Aku mengingat atasanku sebelumnya yang posisinya aku gantikan saat ini, aku baru tahu betapa hebatnya dia dalam bekerja, tanpa mengeluh sama sekali dia bisa bertahan di posisi yang paling tidak manusiawi ini. Ternyata, dibalik senyum dan ketegarannya, dia menyimpan kesengsaraan yang saat ini harus aku rasakan.

Orang-orang mengira aku sudah sukses karena jabatanku sekarang, gajiku yang naik dan bahkan aku sering dipanggil bos. Namun mereka sungguh tak tahu sama sekali bahwa aku sangat menderita dengan posisiku saat ini, aku seperti robot, ah bukan, mungkin seperti pekerja rodi yang dipaksa sampai titik darah penghabisan. Ingin rasanya aku mengeluh dan menangis namun aku tahan agar bawahanku tidak down dengan keadaan ini karena aku tahu bahwa mereka juga punya beban kerja yang sama beratnya denganku.

Salah satu momen paling menyakitkan dalam hidupku adalah saat target kerja tak tercapai, bos memanggilku dan tanpa mempedulikanku sama sekali, dia memaki-maki seenaknya hingga aku menjadi sangat sedih seperti aku bukan manusia di depannya.

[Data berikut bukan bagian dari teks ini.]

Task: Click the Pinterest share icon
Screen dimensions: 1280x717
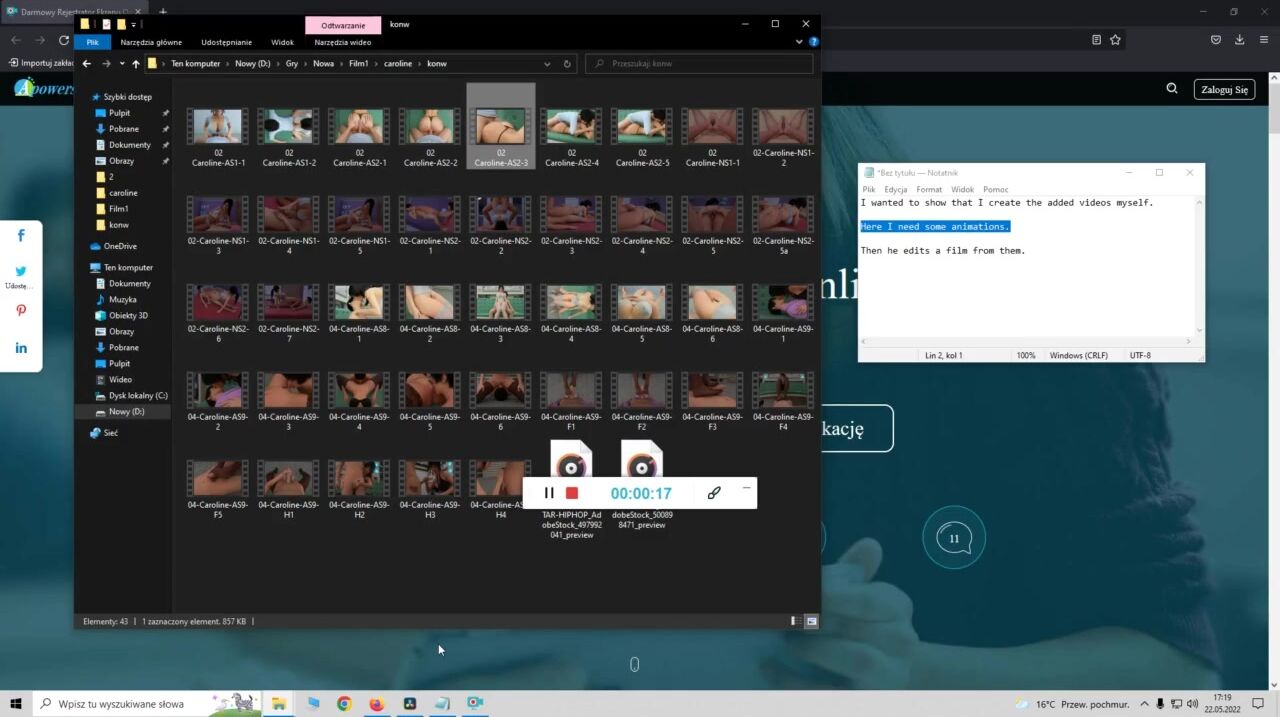Action: point(21,311)
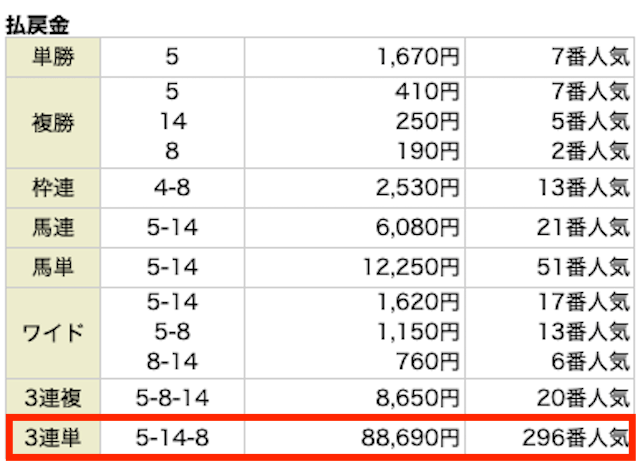
Task: Click the 馬単 row header
Action: pos(53,269)

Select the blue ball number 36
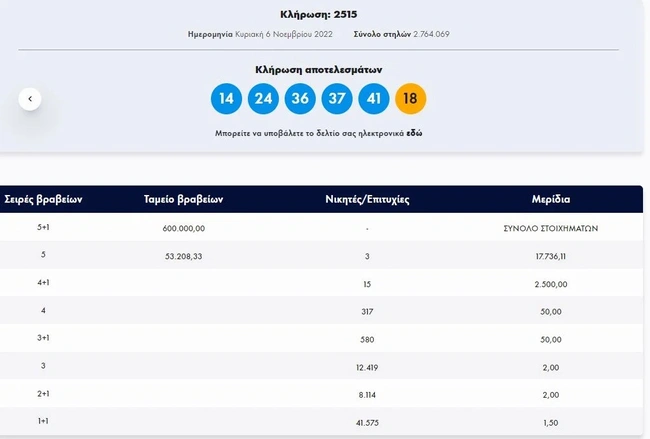[300, 99]
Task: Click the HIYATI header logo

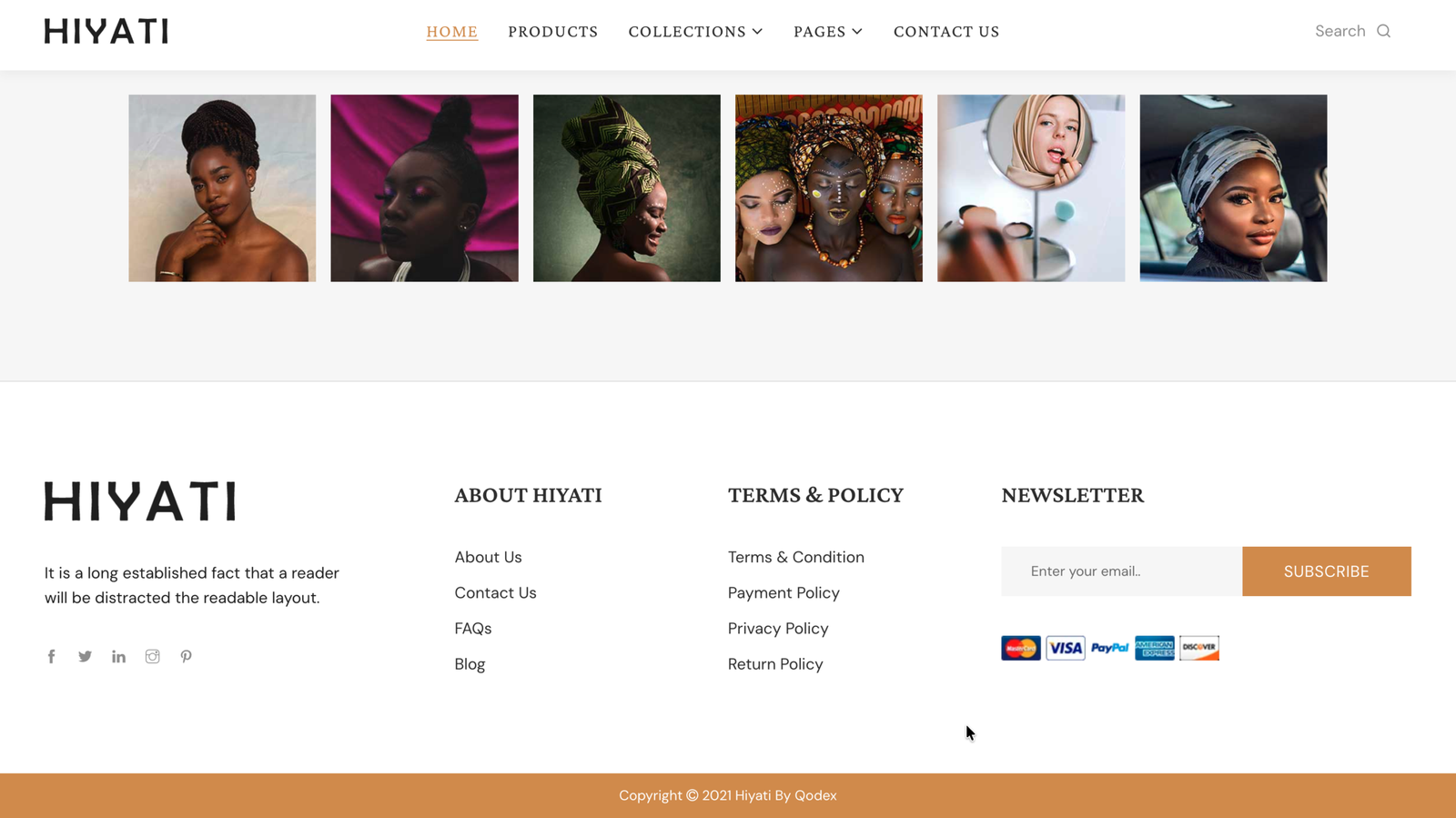Action: click(x=106, y=32)
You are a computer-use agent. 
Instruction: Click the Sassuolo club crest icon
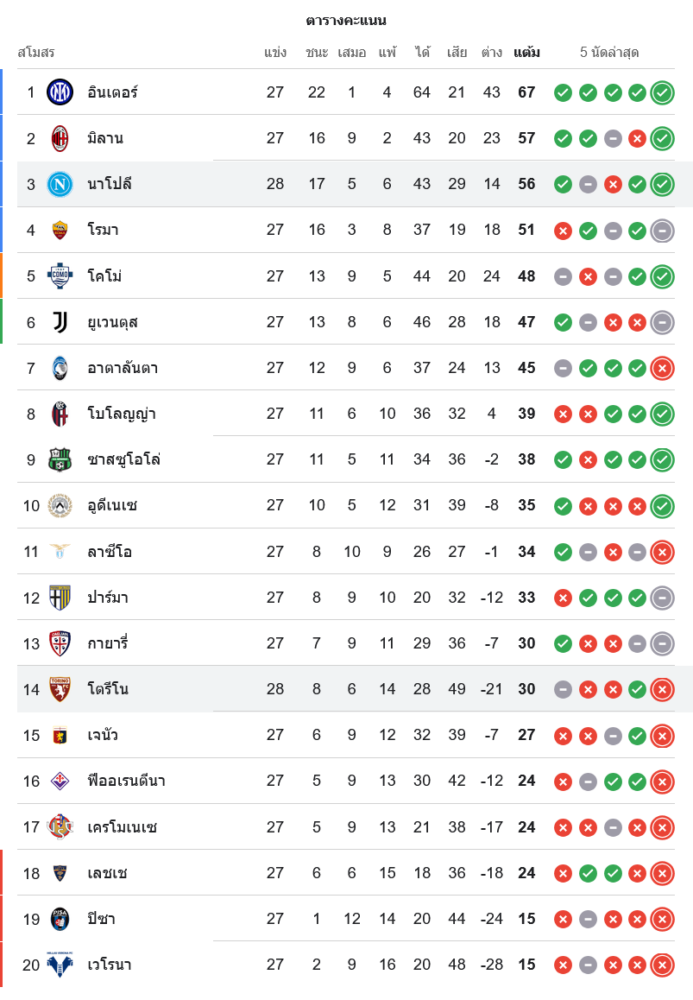coord(60,460)
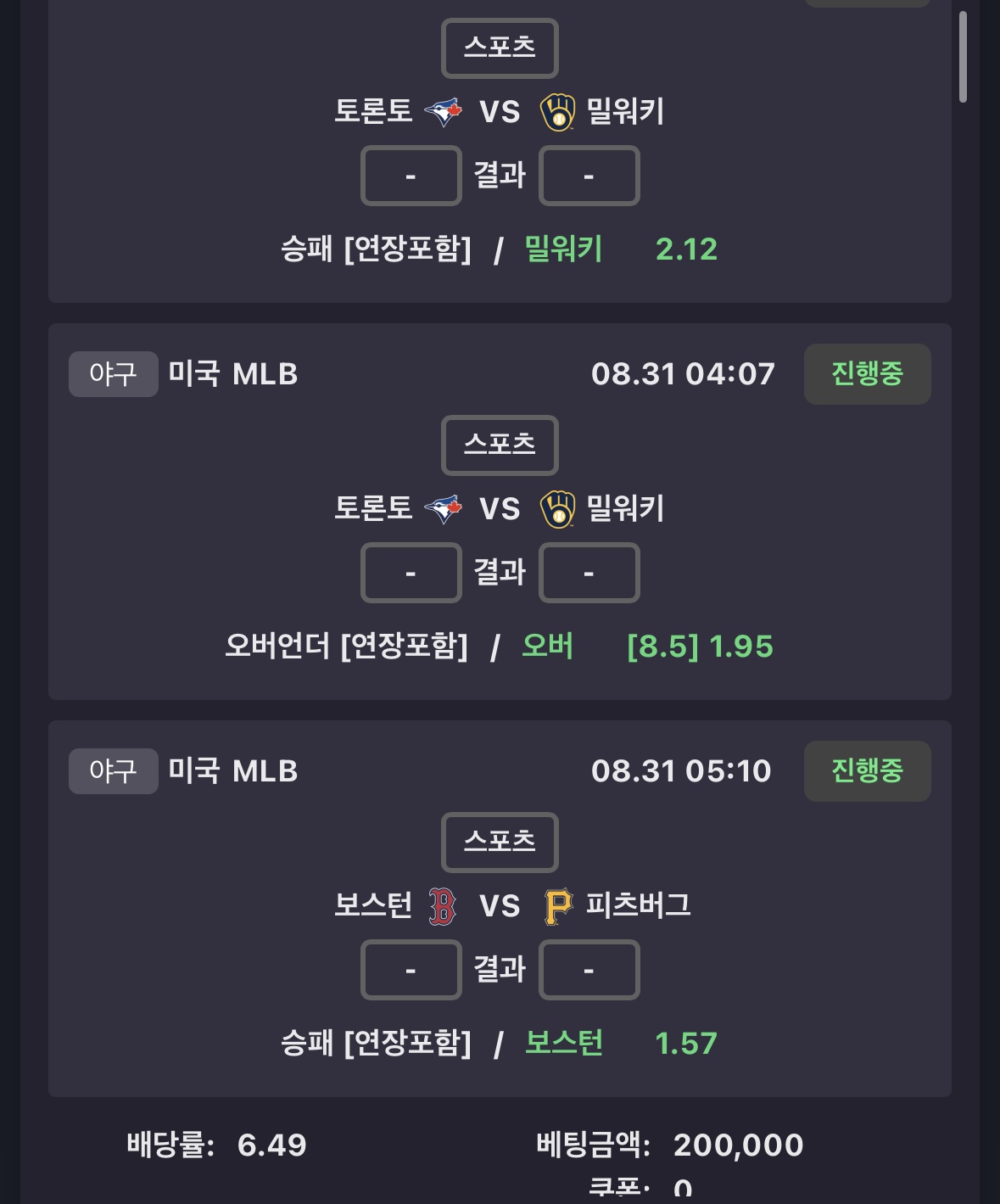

Itu adalah pertama kalinya aku diperlakukan seperti hewan oleh manusia yang aku hormati selama ini, bos yang katanya harus jadi panutan ternyata punya sifat yang sangat kejam kepada bawahannya.

Hidup memang tak seperti yang dibayangkan, orang-orang iri dengan nasibku saat ini yang menduduki posisi pekerjaan bagus dengan gaji yang tinggi, namun mereka sama sekali tak mengerti penderitaanku di sini. Ingin rasanya aku keluar kerja dan mencari pekerjaan lain yang lebih manusiawi, namun kontrak kerja yang tak bisa aku tinggalkan seakan semakin menyiksaku saja. Apakah aku akan kuat menahan beban kerja ini, atau aku akan kalah? Biar waktu yang menjawabnya!